3. The law won’t always help.
The first verb of vs. 6 (“condemn”) describes legal violence, the corruption of courts and the subsequent physical violence (“murder”) they can utilize and legitimate. The text intimates that the rich are leaders at some level, who have influence to shape who sits where in the synagogue and thus dominate the courtroom. The process for justice, in other words, is rigged.
On the one hand, I am not suggesting that laws don’t matter or are necessarily evil. Nor am I saying that we should simply be silent in the face of unjust laws. I am suggesting however, that the law should not be our primary, moral concern. The rich, James advises, will often twist the law to suit their own purposes. The cry of the prophet is not so much, “You have broken the law” but “The cries of the harvesters have reached the ears of the Lord Almighty.” Never forget – Jesus was executed by the law and all will give a reckoning to God because God sees, hears and knows.
The law, James tell us, can harm the righteous one, can be unjust.James is being intentionally vague here to make a point. The “righteous one” can mean the innocent one – the workers who are being hurt by the rich or it could be a designation for Jesus, the “righteous one” (Acts 3:14, 7:52, 22:14). Which is it? It doesn’t matter, James remembers because Jesus told us, because ‘Truly I tell you, whatever you did for one of the least of these brothers and sisters of mine, you did for me.’ (Matthew 25:40). Do you want to find Jesus? Then we all know where to look.

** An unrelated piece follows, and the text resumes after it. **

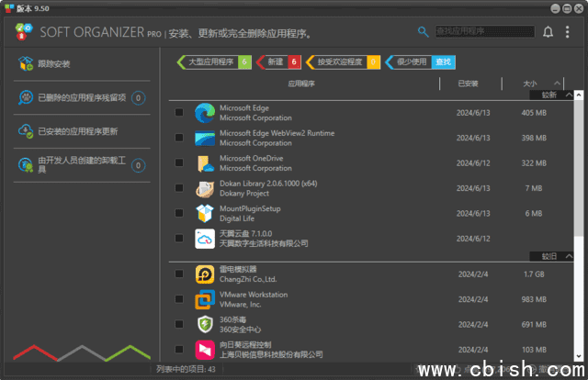
Task: Click the Microsoft Edge app icon
Action: click(204, 113)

Let’s pray for the courage of being prophets – to not simply listen to James but to BE James. But know that the task I’m calling you to is a corporate task, to be the church. You shouldn’t do this alone but maybe you know something, have heard something we should be doing. If you see something, say something.
Let’s pray for the courage to love – we must learn to love the poor and hurting more than we fear for ourselves.
Let’s pray for the courage to do better with our money – we must remember that it will not keep our secrets, but write our memoir.